Hagens Berman argued that the same is true for ETFs. Investors’ case against BlackRock alleged that the fund manager failed to disclose the risk to iShares ETF investors of stop-loss orders in the event of a flash crash, even though BlackRock became aware of the risk in the wake of a 2010 flash crash. The suit contended that iShares’ amended registration statements between 2010 and 2015 violated the Securities Act by omitting mention of that risk. And according to Hagens Berman, iShares investors who bought their shares in that time frame have standing to sue because the Investment Company Act establishes that the relevant offering document was the amended registration in effect when they bought – not the original offering documents.
Skadden countered in BlackRock’s appellate brief that the Investment Company Act does not give ETF investors standing to sue under the Securities Act. Here’s where the difference between mutual funds and ETFs is crucial. Every open-end mutual fund share can be traced back to the fund because shares don’t trade on the secondary market. So Securities Act liability always lies with the fund. But that’s not true, Skadden said, of ETF shares, in which the chain of Securities Act liability is broken when the shares trade on the secondary market. Hagens Berman’s clients, Skadden argued, could not show that any particular ETF share originated under a particular offering document because all shares are fungible.

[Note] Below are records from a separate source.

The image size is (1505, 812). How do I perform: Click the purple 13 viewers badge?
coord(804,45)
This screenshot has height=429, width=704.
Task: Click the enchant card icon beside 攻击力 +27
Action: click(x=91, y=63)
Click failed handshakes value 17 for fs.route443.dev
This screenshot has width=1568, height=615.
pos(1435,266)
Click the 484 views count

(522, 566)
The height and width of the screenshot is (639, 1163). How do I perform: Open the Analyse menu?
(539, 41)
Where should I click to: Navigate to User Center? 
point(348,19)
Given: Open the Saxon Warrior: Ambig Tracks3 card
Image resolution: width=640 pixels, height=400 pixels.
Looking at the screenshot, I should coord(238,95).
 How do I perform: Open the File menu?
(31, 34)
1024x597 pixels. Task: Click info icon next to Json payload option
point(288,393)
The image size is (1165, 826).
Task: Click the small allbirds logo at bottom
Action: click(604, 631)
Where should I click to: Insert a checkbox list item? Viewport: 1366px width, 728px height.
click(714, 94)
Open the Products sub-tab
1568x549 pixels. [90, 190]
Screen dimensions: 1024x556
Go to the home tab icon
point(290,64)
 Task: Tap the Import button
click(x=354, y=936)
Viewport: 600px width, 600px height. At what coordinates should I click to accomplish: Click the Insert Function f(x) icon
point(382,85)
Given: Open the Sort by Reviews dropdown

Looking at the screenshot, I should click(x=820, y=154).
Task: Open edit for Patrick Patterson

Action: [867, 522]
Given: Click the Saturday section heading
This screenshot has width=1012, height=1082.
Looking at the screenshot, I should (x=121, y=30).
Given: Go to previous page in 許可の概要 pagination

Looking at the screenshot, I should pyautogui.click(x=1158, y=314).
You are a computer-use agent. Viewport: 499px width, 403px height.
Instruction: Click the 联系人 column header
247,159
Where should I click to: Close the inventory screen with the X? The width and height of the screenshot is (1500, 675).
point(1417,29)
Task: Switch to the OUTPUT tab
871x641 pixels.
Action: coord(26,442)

So they don’t have standing to sue.
The California court agreed with Skadden’s analysis. “As trading of shares on the secondary market is a core feature of ETFs, it is not surprising that the issuer and SEC would recognize the need for accurate disclosure to secondary market investors,” the court said. “But this does not necessarily mean defective disclosure in registration statement amendments must give rise to a cause of action under the 1933 Act where the plaintiffs’ shares were not necessarily offered for sale by the issuer pursuant to the offending document.”
BlackRock counsel Colby of Skadden said the California appeals court simply applied the same reasoning on tracing that applies in every Securities Act case. “Secondary market purchasers often have trouble establishing standing,” he said, because claims must be rooted in offering documents. Colby said it’s no surprise that a 1954 amendment to the Investment Company Act could not save claims arising from a type of investment that wasn’t even created until 1990. “The 1954 amendment,” Colby said, “couldn’t possibly have been intended to apply ... to secondary market trading of mutual fund shares because there was no (such) trading.”
Shareholder counsel Kathrein said the appellate opinion effectively grants ETF issuers a “get out of jail free card” for disclosure failures. Investors may still be able to bring claims under the Securities and Exchange Act of 1934, he said, but only if they can meet the high pleading standards for fraud. Kathrein said he doubts the SEC was aware that by allowing ETFs to trade on the secondary market, it was – according to the California appeals court – insulating issues from liability for disclosure failures. But he also said he doubts that an SEC intent on facilitating ETFs will do anything about it.